# Highflyers not flying well. Help please.



## Snehasis Panja (Dec 17, 2015)

Hi everybody,
I am facing problem with my pigeons. I have few highflyers that I bought adult, probably untrained. I released them before few days, but they are not flying well. Infact, they are not flying! Just flew to the roof of the loft and comes down. When I force, they sometimes fly and sit on tree or neighbour's roof.
Here the problem is, I can't get young or trained birds from breeders. I don't know someone like that in my locality. And most are the sellers, not breeders!
My question is -is it possible to train these untrained adult birds? Or they will remain the same?
If I take young birds, will they fly high by themselves? Because I don't have any trained young or old bird?
Should I take a pair of untrained pigeons and breed them and start with their youngs?
Please help me giving suggestions. I am disappointed now!! Any suggestion will be appreciated. Thank you.


----------



## Maclofts (Dec 14, 2014)

Best bet would be to breed some pairs from your current highflyers to get a stable kit of birds. The young birds can be well trained if true highflyers. That being said, you must discipline them and not feed them more than 2 teaspoons per day. I prefer 1 teaspoon per day for young flyers that are still in need of training and to get in good shape  at first the young birds won't fly as much, perhaps a couple circles around the loft... But once they get stronger on the wing, you can experiment with the percentage of feed you'd like to feed them to not fly too high to the point that they get lost... Neither should they fly too low  I know I wrote a lot, but hope this helps!


----------



## Snehasis Panja (Dec 17, 2015)

Thanks a lot. The more you write, its better for me. With how many youngs should I start? Its the problem here. The bird I took or will take, don't know if they are pure breed or not and can't test that by flying them, because the untrained birds tend not to fly!! Any way to identify well breed by seeing them or their flight,?


----------



## Snehasis Panja (Dec 17, 2015)

I didn't have pair of breeders. So I brough 4 highflyer youngs. They are about 30-35 days now. I am thinking of flying them after 20-30 days. I want them to fly really well and especially not to go and sit on trees or neighbors' roof. What should I do to get that kind of result? 
How to fly them?
Should I fly them with my untrained birds the first day? I fear that they will get the bad habits!
Please suggest...
Thanks


----------



## Joog (Jan 21, 2016)

you can try to give less to eat. I would start with 17 grams of seed mix a day, a bird. After a week you should see improvement. One thing is for sure, if you give too much, their become tree huggers. Once they feel safe in a tree or roof, its over, and they wont come out of the tree anymore.... If you have a tree hugger, never let them fly with ather. 

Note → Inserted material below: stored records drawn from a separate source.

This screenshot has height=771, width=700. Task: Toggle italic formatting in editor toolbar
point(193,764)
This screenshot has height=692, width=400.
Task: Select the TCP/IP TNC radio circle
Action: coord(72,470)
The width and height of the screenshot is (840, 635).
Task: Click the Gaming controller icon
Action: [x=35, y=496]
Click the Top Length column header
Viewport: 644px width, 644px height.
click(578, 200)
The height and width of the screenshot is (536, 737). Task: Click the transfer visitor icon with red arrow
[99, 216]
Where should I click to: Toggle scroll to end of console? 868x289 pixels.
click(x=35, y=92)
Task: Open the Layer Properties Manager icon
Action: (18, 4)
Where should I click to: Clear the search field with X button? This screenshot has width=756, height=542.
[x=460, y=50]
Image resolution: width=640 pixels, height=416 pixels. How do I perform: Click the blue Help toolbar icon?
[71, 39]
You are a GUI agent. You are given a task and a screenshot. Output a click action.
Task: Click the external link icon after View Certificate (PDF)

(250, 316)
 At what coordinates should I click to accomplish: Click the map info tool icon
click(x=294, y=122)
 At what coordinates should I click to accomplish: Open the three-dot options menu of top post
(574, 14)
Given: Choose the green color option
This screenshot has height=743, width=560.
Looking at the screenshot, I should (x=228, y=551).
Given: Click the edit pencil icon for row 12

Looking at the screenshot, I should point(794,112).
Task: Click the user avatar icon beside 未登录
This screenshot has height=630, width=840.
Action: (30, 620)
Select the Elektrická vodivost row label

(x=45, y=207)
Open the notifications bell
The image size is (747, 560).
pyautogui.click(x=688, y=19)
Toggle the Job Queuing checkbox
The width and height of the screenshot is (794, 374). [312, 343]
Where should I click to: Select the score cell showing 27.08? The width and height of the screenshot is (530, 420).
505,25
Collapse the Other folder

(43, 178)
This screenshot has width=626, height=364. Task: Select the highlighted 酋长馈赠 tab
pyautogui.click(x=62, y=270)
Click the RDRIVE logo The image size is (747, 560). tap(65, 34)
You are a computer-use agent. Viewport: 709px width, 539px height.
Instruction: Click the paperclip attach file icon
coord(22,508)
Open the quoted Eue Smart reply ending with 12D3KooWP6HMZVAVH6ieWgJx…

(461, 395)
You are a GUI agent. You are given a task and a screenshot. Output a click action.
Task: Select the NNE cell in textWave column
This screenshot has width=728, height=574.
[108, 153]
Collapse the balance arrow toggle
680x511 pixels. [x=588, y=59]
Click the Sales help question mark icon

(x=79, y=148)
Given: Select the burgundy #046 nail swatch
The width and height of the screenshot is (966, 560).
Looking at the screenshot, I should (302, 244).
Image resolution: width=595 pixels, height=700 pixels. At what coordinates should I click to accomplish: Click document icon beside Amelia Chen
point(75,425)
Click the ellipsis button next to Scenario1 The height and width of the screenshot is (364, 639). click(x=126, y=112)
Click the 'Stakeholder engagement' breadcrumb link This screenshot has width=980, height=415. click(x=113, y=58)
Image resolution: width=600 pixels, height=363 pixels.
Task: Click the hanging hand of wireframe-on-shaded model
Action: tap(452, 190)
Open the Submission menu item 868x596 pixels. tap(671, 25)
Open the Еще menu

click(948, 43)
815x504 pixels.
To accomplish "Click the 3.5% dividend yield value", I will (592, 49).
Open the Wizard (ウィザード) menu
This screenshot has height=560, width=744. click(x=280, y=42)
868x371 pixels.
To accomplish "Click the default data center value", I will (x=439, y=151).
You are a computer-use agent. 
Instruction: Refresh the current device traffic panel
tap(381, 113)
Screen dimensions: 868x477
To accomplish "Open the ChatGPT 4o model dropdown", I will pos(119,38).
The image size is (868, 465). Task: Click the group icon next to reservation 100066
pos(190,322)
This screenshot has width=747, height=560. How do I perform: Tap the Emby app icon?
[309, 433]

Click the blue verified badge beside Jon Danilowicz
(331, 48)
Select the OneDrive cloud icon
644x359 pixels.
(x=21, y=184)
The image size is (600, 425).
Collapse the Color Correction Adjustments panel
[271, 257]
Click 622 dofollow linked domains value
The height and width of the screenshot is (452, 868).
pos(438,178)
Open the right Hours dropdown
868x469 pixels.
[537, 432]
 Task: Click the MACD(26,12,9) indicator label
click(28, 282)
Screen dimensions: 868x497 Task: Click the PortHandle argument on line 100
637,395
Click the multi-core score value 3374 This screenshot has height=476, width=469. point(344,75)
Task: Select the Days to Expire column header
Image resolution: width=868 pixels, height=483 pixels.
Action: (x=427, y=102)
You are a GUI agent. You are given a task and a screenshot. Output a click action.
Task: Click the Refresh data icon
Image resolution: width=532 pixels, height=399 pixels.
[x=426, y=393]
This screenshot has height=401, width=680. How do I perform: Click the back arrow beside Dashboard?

let them never fly with other pigeons, which then also immediately they learn the bad habits

The new young pigions, i would let them the first two weeks of release do what they want. With as much food as they want. After two weeks they will fly allready small circles around the house. Then training starts, first you make them hungry. that's easy, you just give them one or two days, no food. Then you let them go, and you scare the pigeons, for example with a flag. Now they wil fly. Start easy, a few minutes fly is enough. Than call them for eating, they come right away because they are hungry. Do this slowly building, until the result what you want. 

Have fun ;-)


----------



## Snehasis Panja (Dec 17, 2015)

Thanks for your suggestion.


----------



## Maclofts (Dec 14, 2014)

I also discourage the "treehugger" birds from flying in the trees because recently I lost one... A redtail picked him off


----------



## sinu jan (May 24, 2014)

keep the youngster inside the loft for a week and at first let them get used to the surrounding. until they are two months old dont fly them but let them sit on the roof and learn the surrounding. then you can slowly encourage them to fly. at first they will surely land on buildings, but with time and training ,they will learn to land on the loft. and with time they will fly longer and higher. 
if you can post pics, i could guess if they are good flyers and their bloodline.


----------



## Snehasis Panja (Dec 17, 2015)

I will surely post their pics tomorrow morning. Good to see you back. I was wondering where you are!
By the time, I lost the white hen (from my 2nd pair). Its gone away and didn't return, the cock returned fortunately.


----------



## sinu jan (May 24, 2014)

she must have gone to the breeder you brought her from?


----------